Conocimiento y conciencia
El tópico de que habitamos una aldea global es verdadero y falso al mismo tiempo. Por una parte, es cierto que gracias a los medios de comunicación, contamos con un acceso sin precedentes a las imágenes de lo que ocurre en cualquier punto del planeta; es lo que indica el lema con el que la CNN se publicitaba durante la guerra contra Irak: "Está pasando, lo estás viendo". Sin embargo, la fantasía de un conocimiento que de manera automática despierte la conciencia se revela como lo que realmente es: una fantasía. Tenemos acceso a la información, pero esto no quiere decir que comprendamos lo que vemos ni, mucho menos, que podamos convertir esta información en conocimiento útil. "Hay horror, pero sin contexto y, por tanto, esta nueva forma de acceder a las tragedias del mundo produce tanta confusión como información" (Rieff). De ahí el enconado debate sobre la forma en que los medios se aproximan a las tragedias del mundo y sobre si éstos, finalmente, anestesian o conciencian. Ahí está, en particular, la reflexión de Susan Sontag, quien a finales de los setenta defendía la tesis de la anestesia (en On Photography, Ferrar, Strauss & Giroux, New York, 1977) y recientemente ha sometido a revisión su propia posición reivindicando la capacidad de las imágenes de hambrunas, guerras o desastres naturales para generar conciencia y acción (en War and Photography, Nicholas Owen, editor, Human Rights, Human Wrongs, Oxford University Press, Oxford/New York 2002).

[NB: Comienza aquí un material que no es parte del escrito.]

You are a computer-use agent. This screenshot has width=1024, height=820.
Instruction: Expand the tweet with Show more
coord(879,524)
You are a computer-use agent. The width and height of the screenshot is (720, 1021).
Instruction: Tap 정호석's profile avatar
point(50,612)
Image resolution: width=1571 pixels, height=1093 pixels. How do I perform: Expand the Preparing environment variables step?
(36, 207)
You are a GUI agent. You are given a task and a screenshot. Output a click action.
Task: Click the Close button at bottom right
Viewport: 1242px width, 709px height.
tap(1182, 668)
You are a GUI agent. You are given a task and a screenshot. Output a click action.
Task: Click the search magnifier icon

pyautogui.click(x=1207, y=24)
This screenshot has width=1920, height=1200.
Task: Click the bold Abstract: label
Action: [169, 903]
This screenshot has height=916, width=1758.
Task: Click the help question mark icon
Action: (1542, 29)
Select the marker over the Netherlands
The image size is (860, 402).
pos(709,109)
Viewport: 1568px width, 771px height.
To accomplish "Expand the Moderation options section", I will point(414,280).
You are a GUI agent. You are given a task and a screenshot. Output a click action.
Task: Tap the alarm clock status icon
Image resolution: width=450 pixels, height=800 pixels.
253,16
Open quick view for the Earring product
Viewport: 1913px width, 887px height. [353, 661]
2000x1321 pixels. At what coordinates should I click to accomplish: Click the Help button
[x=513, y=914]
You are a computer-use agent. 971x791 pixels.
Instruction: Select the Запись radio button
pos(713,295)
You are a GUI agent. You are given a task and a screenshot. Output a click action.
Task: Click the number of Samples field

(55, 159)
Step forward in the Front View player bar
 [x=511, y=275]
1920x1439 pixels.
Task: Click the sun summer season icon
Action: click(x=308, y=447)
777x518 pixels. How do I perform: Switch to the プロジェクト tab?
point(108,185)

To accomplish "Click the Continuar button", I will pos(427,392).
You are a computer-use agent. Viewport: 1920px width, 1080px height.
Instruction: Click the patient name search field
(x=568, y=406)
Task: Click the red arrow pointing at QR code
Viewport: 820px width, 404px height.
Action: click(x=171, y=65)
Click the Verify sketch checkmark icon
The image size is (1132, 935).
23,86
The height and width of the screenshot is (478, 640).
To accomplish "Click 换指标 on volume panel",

En cualquier caso, la información sobre las tragedias globales transmitida por los medios de comunicación con su profusión de imágenes desgarradoras puede, seguro, movernos a la compasión; lo que resulta más improbable es que nos permita transformar ese sentimiento de compasión en acción. Como señaló Arendt, "la historia nos enseña que no es en modo alguno natural que el espectáculo de la miseria mueva a los hombres a la piedad". Para convertir este conocimiento-información en conocimiento-acción necesitamos narraciones morales que fundamenten nuestro compromiso, relatos que doten de significado a lo que ocurre en lugares distantes y que nos ayuden a explicarnos por qué nos interesan los problemas que en ellos ocurren. En ausencia de este tipo de narraciones que den sentido a la realidad del sufrimiento contemplado y movilicen nuestros recursos morales en favor de un compromiso con las víctimas, lo más probable es que sea el distanciamiento el que triunfe y, finalmente, lo único que permanezca sea, como en la novela de Joseph Conrad, un sentimiento de puro horror. Pues, como escribe Ignatieff, "cuando sólo vemos el caos más allá de nuestras fronteras, la tentación de la repugnancia se hace irresistible". Recordemos, si no, las imágenes que hemos visto de la guerra de Liberia.
¿Pueden evitarse estas perversiones? Ignatieff considera que sí se puede y, sobre todo, que sí se debe. Muchas veces al margen de las intenciones de los empresarios y de los programadores, el hecho es que la televisión "se ha convertido en el principal mediador entre el sufrimiento de los desconocidos y la conciencia de los habitantes de las escasas zonas seguras del planeta"; por eso, aunque afirmen que la función del medio es meramente informativa, "no pueden evitar que las consecuencias de su poder sean morales, porque a través de la televisión no sólo vemos al prójimo, sino que cargamos con su destino". Para ello, concluye Ignatieff, debe aplicar a los acontecimientos que tienen que ver con las víctimas de nuestro mundo los mismos criterios que aplican a los acontecimientos relacionados con el poder: "Si la televisión es capaz de tratar el poder como un fenómeno sagrado, podemos exigirle que demuestre el mismo respeto por el sufrimiento. Si puede cambiar su programación y cambiar su discurso por el éxito de una boda o de un entierro, podemos pedirle que haga lo mismo por el hambre o el genocidio": liberarse del estrecho formato temporal que ofrece el noticiario; cambiar el modelo de informativo por el del informe documental; en definitiva, poner al servicio de las víctimas la misma capacidad retórica y la misma imaginería ritual que maneja para convertir la muerte de una princesa o el fichaje de un crack del fútbol en acontecimientos mundiales.